Task: An identical copy of all records below is to be written out.

Extracted data:
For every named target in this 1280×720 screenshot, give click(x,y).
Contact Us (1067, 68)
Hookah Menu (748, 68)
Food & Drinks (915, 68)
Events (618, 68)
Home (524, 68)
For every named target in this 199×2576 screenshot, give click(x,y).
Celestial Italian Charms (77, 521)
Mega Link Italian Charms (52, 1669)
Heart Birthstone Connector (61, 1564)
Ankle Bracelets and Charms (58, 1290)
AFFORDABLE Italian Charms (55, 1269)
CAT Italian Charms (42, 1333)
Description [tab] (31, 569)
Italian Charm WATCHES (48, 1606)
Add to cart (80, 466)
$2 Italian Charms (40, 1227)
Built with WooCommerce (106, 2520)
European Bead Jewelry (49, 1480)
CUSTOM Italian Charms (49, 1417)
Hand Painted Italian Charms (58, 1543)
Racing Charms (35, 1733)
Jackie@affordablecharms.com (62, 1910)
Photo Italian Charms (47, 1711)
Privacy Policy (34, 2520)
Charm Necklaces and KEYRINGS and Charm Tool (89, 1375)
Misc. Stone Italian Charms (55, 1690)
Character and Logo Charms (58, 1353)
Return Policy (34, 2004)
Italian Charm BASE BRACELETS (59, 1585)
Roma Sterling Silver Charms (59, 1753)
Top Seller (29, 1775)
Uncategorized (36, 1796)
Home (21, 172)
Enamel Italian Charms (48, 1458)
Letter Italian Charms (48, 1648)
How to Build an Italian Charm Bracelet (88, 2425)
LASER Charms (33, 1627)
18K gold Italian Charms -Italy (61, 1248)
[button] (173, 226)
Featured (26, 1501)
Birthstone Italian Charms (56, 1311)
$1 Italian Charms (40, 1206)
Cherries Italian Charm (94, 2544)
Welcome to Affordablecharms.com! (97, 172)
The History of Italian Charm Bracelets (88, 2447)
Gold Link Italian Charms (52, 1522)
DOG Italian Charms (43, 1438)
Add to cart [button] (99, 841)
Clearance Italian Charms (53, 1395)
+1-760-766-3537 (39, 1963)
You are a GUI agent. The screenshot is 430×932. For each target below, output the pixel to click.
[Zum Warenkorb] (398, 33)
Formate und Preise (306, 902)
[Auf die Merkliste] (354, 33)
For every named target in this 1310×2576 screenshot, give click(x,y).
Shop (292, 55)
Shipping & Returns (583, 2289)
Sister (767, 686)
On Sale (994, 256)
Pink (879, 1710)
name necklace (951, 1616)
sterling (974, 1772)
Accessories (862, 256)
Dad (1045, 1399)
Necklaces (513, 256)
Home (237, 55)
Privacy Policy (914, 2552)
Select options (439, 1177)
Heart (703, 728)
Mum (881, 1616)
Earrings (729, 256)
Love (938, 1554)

Exercise solution:
For every named target in this 1280×720 screenshot, give click(x,y).
Contact Us (1067, 68)
Hookah Menu (748, 68)
Food & Drinks (915, 68)
Events (618, 68)
Home (524, 68)
For every named target in this 199×2576 screenshot, give click(x,y).
Celestial Italian Charms (77, 521)
Mega Link Italian Charms (52, 1669)
Heart Birthstone Connector (61, 1564)
Ankle Bracelets and Charms (58, 1290)
AFFORDABLE Italian Charms (55, 1269)
CAT Italian Charms (42, 1333)
Description [tab] (31, 569)
Italian Charm WATCHES (48, 1606)
Add to cart (80, 466)
$2 Italian Charms (40, 1227)
Built with WooCommerce (106, 2520)
European Bead Jewelry (49, 1480)
CUSTOM Italian Charms (49, 1417)
Hand Painted Italian Charms (58, 1543)
Racing Charms (35, 1733)
Jackie@affordablecharms.com (62, 1910)
Photo Italian Charms (47, 1711)
Privacy Policy (34, 2520)
Charm Necklaces and KEYRINGS and Charm Tool (89, 1375)
Misc. Stone Italian Charms (55, 1690)
Character and Logo Charms (58, 1353)
Return Policy (34, 2004)
Italian Charm BASE BRACELETS (59, 1585)
Roma Sterling Silver Charms (59, 1753)
Top Seller (29, 1775)
Uncategorized (36, 1796)
Home (21, 172)
Enamel Italian Charms (48, 1458)
Letter Italian Charms (48, 1648)
How to Build an Italian Charm Bracelet (88, 2425)
LASER Charms (33, 1627)
18K gold Italian Charms -Italy (61, 1248)
[button] (173, 226)
Featured (26, 1501)
Birthstone Italian Charms (56, 1311)
$1 Italian Charms (40, 1206)
Cherries Italian Charm (94, 2544)
Welcome to Affordablecharms.com! (97, 172)
The History of Italian Charm Bracelets (88, 2447)
Gold Link Italian Charms (52, 1522)
DOG Italian Charms (43, 1438)
Add to cart [button] (99, 841)
Clearance Italian Charms (53, 1395)
+1-760-766-3537 (39, 1963)
You are a GUI agent. The screenshot is 430×932. For each target below, output the pixel to click.
[Zum Warenkorb] (398, 33)
Formate und Preise (306, 902)
[Auf die Merkliste] (354, 33)
For every named target in this 1310×2576 screenshot, give click(x,y).
Shop (292, 55)
Shipping & Returns (583, 2289)
Sister (767, 686)
On Sale (994, 256)
Pink (879, 1710)
name necklace (951, 1616)
sterling (974, 1772)
Accessories (862, 256)
Dad (1045, 1399)
Necklaces (513, 256)
Home (237, 55)
Privacy Policy (914, 2552)
Select options (439, 1177)
Heart (703, 728)
Mum (881, 1616)
Earrings (729, 256)
Love (938, 1554)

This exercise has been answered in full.